## Фрагмент документа
------------

(no subject)

Aug 06, 2015 18:02

#tbt

Недавно мне попалось на глаза письмо дяди Бори, написанное в 80-м году, вскоре после того, как он попал в Америку и незадолго до его трагической кончины. Письмо глубоко личное, не письмо даже, а крик души. Но оно, по крйней мере история, завесу над которой оно приоткрывает, заслуживает того, чтобы о нем узнали. В сороковых годах дядя попал в мясорубку ГУЛАГа, причем попал не просто так, как огромное множество людей, а за вполне конкретное дело. Хотя с нормальной человеческой точки зрения преступлением это дело назвать трудно. Впрочем, обо всем по порядку.

Боря родился на Украине в двадцатых годах в семье раввина. Семья чудом пережила Гражданскую войну, впрочем, увы, не вся, Борин дед, раввин соседнего местечка, был зверски убит во время погрома. После революции религиозным деятелям пришлось не просто. Органы могли арестовать "для профилактики". Воинствующив атеисты, в том числе евсековцы, могли, невзирая на возраст, выгонять на улицы убирать снег "для трудового перевоспитания", могли всё.

Спасаясь от религиозных преследований, семья перебралась в Москву, потом была война и эвакуация. И тут случилось неожиданное. К концу войны Сталину понадобилось задружиться с Польшей и для "упорядочения отношений СССР и Польши" было заключено соглашение "о порядке выхода из советского гражданства и переселения лиц польской и еврейской национальности в Польшу". Для многих религиозных евреев Советского Союза это приоткрывшееся окошко было единственной возможность выехать туда, где они бы могли свободно соблюдать обычаи своей веры, - в стране ленинских субботников и исторического материализма выполнение самых базовых заповедей было сопряжено с немалым риском потери средств к существованию, свободы, а то и жизни. Пользуясь неразберихой, царившей в послевоенных западных областях СССР, и традиционным желанием чиновников подзаработать, отчаянные люди добывали документы о рождении или проживании до войны на территории Польши и перебирались через границу. Сразу по окончании войны Боря со старенькими родителями переехал во Львов с намерением уехать в Польшу и, далее, в Палестину, где еще с начала 20-х жила его сестра. Когда он с родителями очутился в Кракове, Польша закрыла западные границы, и они на какое-то время там застряли. В Кракове на него вышли представители любавичского движения. Они предложили Боре принять участие в помощи хасидам пытавшимся уехать из России. Положение их во Львове было ужасным. У многих не было средств для существования, для приобретения документов на выезд.

------------

## Строки
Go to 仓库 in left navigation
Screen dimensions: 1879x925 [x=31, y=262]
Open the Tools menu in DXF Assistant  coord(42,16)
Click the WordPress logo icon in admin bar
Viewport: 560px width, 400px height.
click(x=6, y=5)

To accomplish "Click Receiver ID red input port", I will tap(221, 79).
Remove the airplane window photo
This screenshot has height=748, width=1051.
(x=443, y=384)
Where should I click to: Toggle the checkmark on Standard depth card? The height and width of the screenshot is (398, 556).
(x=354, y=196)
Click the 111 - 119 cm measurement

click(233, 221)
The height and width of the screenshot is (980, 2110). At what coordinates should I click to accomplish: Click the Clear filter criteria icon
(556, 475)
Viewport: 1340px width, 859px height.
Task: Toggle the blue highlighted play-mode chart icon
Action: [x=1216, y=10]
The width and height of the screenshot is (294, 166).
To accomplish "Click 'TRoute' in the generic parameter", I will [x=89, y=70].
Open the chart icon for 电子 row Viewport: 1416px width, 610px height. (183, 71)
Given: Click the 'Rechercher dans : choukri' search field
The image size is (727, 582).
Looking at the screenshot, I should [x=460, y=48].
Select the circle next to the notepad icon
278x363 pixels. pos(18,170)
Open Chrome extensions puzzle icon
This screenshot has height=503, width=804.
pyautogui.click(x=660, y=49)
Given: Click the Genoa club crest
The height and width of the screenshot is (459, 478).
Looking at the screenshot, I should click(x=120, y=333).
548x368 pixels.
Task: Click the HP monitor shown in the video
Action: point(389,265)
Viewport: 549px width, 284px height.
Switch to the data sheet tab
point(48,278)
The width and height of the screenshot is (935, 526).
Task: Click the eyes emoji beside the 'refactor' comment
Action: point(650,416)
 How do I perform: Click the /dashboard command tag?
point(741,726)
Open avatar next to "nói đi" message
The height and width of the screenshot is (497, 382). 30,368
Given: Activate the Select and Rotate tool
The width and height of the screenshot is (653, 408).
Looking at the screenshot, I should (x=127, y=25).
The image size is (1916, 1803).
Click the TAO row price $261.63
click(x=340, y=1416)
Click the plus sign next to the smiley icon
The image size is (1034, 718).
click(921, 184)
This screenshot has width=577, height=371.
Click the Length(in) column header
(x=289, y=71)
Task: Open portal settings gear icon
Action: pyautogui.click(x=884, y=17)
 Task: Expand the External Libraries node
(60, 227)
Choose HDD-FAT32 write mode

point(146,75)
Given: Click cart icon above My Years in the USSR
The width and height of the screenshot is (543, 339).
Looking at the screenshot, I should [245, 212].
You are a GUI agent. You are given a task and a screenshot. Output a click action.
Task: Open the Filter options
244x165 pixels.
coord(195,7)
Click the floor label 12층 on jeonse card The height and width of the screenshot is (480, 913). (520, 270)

------------

## Задания для работы
- a) Выпишите все города, которые упоминаются во фрагменте о дяде Боре.
- b) Ответьте на вопросы по фрагменту о дяде Боре:
(i) В каком году было написано письмо дяди Бори?
(ii) Где с начала 20-х годов жила сестра Бори?
(iii) Кто вышел на Борю в Кракове?
Строки представляют собой самостоятельный материал и с фрагментом о дяде Боре не связаны.

## Ответы на задания
- a) Москва, Львов, Краков.

- b)
(i) В 80-м году.
(ii) В Палестине.
(iii) Представители любавичского движения.